Disclaimers : Alors le truc habituel. Sont pas à moi, ni les perso de Saint Seiya, ni même la chanson de Sonia Lacen pour la B.O. de Vercingétorix

Remarque : Là, je ne suis pas très sûre des paroles de la chanson, alors je me suis débrouillée avec ce que j'avais… Et puis, on varie un peu les personnages, pas toujours les mêmes !

Le Rêve d'un homme

Après une longue marche dans le cadre macabre des Enfers, Saga parvint enfin à l'endroit où son jumeau et Rhadamanthe s'étaient affrontés pour la dernière fois. Il avait bien un maigre espoir de l'y retrouver.

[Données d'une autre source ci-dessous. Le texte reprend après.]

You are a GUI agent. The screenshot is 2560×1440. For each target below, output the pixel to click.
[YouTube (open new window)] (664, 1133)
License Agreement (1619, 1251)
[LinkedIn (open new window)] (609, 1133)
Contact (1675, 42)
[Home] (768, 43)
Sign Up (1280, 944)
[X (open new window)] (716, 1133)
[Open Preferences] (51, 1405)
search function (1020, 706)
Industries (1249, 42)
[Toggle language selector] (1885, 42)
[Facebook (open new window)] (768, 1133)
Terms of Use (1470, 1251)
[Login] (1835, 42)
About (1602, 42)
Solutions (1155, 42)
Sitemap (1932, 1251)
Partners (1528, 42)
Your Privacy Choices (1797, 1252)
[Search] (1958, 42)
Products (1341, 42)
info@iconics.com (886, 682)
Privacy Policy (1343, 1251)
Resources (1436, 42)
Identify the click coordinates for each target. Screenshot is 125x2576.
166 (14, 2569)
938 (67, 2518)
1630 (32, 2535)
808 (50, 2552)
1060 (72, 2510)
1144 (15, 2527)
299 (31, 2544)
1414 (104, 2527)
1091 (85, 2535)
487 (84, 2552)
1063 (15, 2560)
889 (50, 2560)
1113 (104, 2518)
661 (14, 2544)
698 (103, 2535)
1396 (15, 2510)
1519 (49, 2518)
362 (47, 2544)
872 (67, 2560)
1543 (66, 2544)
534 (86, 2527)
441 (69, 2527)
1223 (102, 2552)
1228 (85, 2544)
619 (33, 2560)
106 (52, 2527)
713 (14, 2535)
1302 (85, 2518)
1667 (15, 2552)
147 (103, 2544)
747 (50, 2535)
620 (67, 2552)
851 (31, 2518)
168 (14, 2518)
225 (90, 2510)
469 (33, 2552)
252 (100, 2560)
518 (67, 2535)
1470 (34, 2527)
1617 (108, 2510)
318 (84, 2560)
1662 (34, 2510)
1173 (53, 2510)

Si tous les Chevaliers d'Athéna avaient ressuscité et que Kanon en avait été exclus, c'était peut-être parce que ce dernier n'avait pas succombé au combat. Il devait être là quelque part, blessé et incapable de retourner au Sanctuaire par ses propres moyens. Se raccrochant à cette supposition, Saga avait harcelé le Grand Pope pour qu'il le laisse retourner sur les lieux du carnage pour le retrouver.

– Kanon ?

Il n'y eut aucune réponse à son appel. Il regarda autour de lui et eut un haut de cœur en remarquant que le décor avait été bouleversé derrière le piton rocheux qu'il venait juste de franchir. Il porta une main tremblante devant sa bouche ouverte de stupéfaction, les yeux écarquillés d'horreur. Son cœur se mit à battre sur un rythme irrégulier alors que son dernier espoir s'effritait peu à peu.

Devant lui se trouvait un cratère immense où tout avait été pulvérisé, comme sous l'effet d'une explosion titanesque. Eparpillés dans ce trou béant, luisaient des fragments sombres de ce qui avait dû être, à la connaissance de Saga, un Surplis. Il n'y avait aucun doute possible : c'était là tout ce qui restait de la protection du juge des Enfers. Mais où était son corps ? Et celui de son frère ?

Il avança, craignant de trouver des fragments organiques… qui auraient définitivement anéanti tout espoir de retrouver son frère vivant.

– Kanon ?

Comme la première fois, son appel fut vain. Saga tournait comme une âme en peine dans ce décor ravagé, cherchant une trace infime, un indice minuscule… n'importe quoi qui aurait pu lui donner une réponse sur ce qu'il était advenu de son frère. Il ne pouvait croire qu'il était mort… Kanon était si fort, il avait toujours survécu…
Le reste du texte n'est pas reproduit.